■ EXERCISE REQUIREMENTS:
The data below contains pictures, which are to be skipped; the lines starting at the line with "Screen dimensions: 868x472" and ending at the line with "Open Businesses three-dot options menu" are to be output exactly, both ends included.

------ DATA SECTION ------

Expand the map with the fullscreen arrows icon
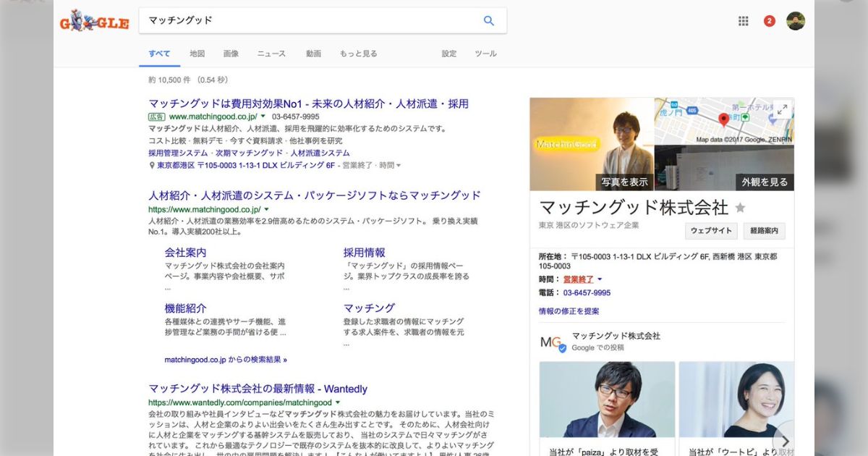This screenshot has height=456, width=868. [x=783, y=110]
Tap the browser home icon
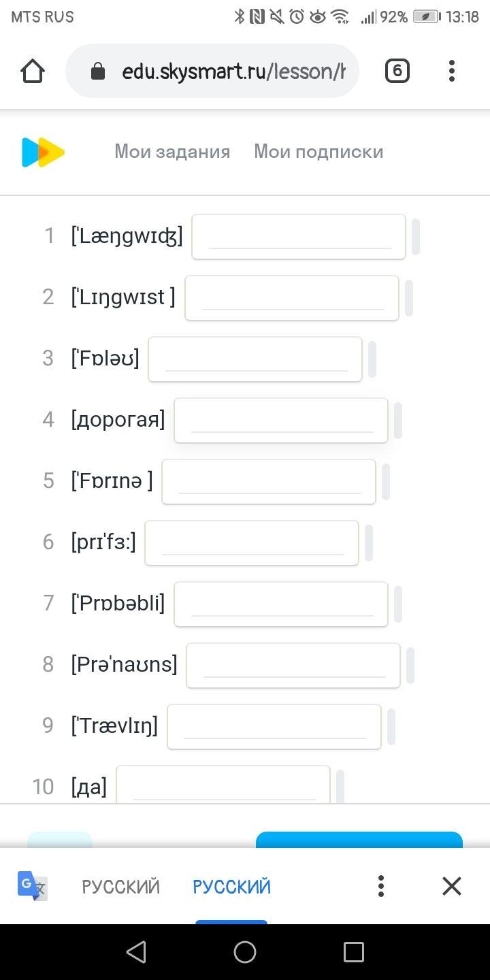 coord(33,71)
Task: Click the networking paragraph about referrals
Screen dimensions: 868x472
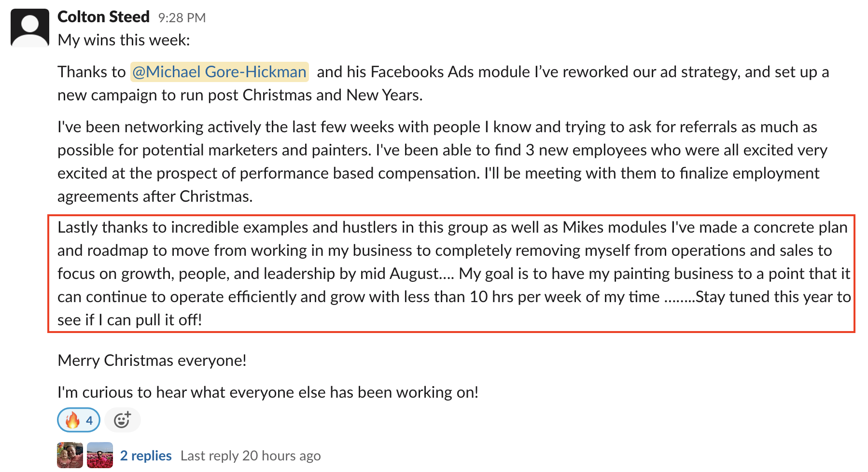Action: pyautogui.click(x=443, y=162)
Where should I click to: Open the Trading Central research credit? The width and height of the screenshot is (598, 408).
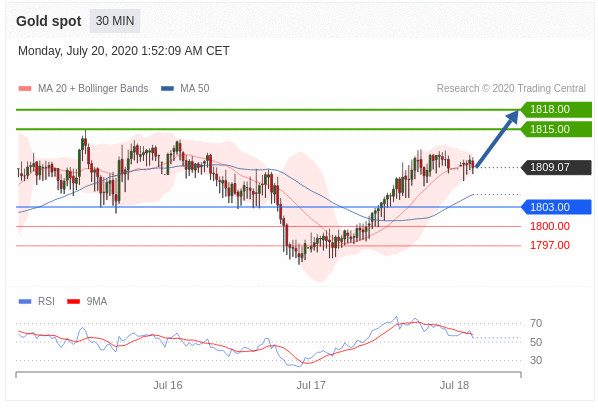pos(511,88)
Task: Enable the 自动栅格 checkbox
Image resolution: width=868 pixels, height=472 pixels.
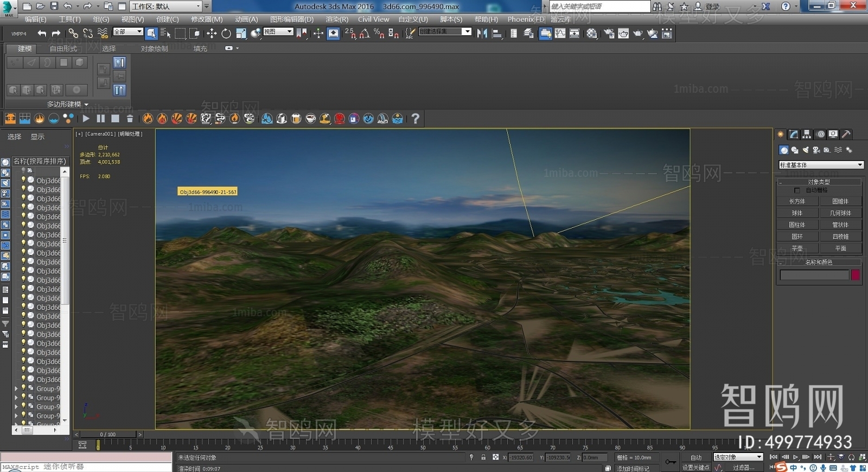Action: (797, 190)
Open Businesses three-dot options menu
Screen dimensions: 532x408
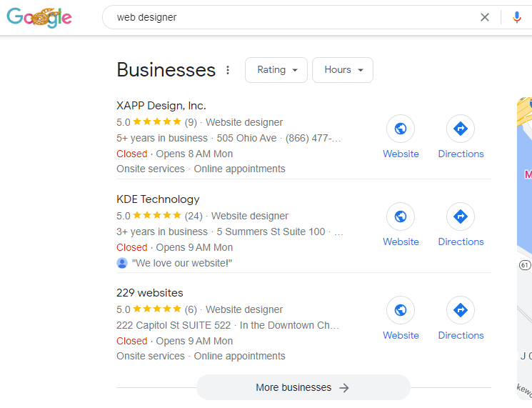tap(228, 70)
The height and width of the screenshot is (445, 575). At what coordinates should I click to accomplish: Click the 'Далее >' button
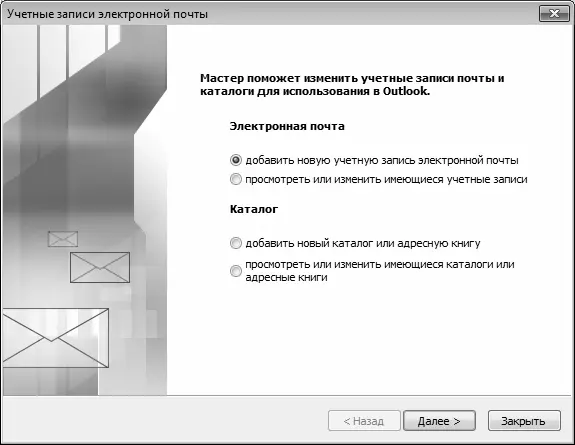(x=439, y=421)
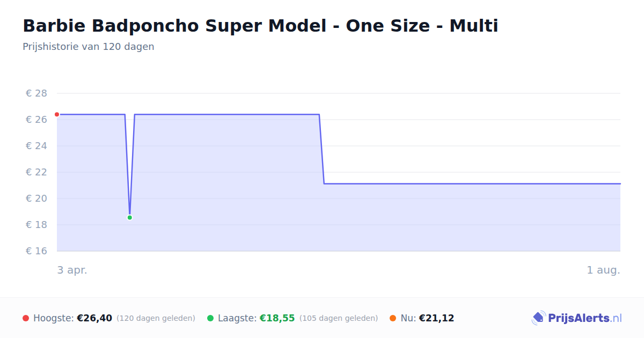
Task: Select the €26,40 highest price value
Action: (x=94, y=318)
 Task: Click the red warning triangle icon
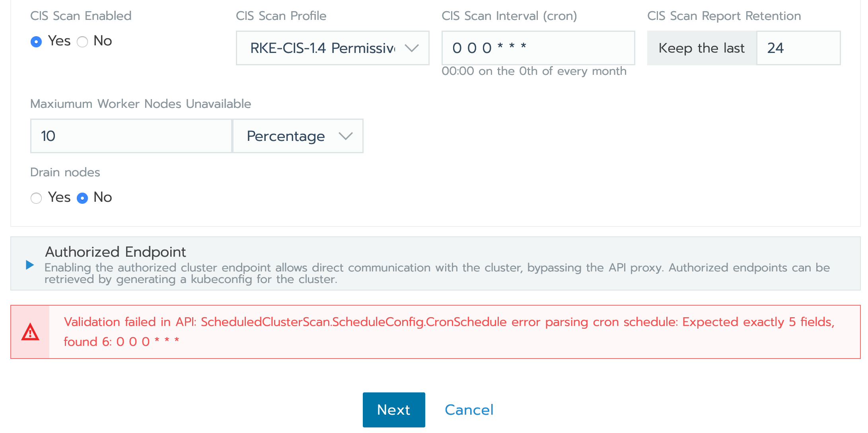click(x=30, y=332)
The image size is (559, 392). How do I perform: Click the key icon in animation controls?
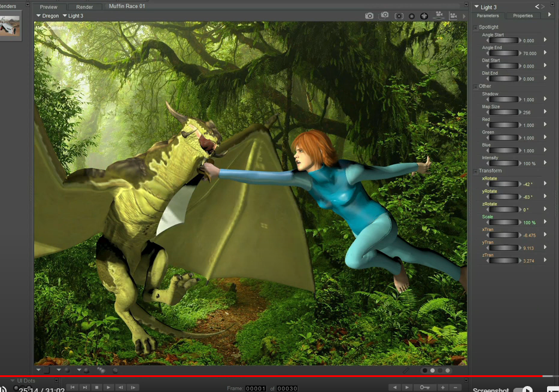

------
------ DATA SECTION ------

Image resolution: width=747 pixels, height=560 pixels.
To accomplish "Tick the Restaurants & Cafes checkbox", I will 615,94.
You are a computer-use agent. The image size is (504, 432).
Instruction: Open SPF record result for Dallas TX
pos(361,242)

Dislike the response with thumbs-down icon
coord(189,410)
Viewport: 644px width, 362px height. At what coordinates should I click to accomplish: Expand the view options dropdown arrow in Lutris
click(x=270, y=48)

------

■ SOLUTION:
Screen dimensions: 868x472
Action: pyautogui.click(x=443, y=162)
Where should I click to: Open the Trading Central research credit? The width and height of the screenshot is (598, 408).
pos(511,88)
Task: Enable the 自动栅格 checkbox
Image resolution: width=868 pixels, height=472 pixels.
Action: (797, 190)
Open Businesses three-dot options menu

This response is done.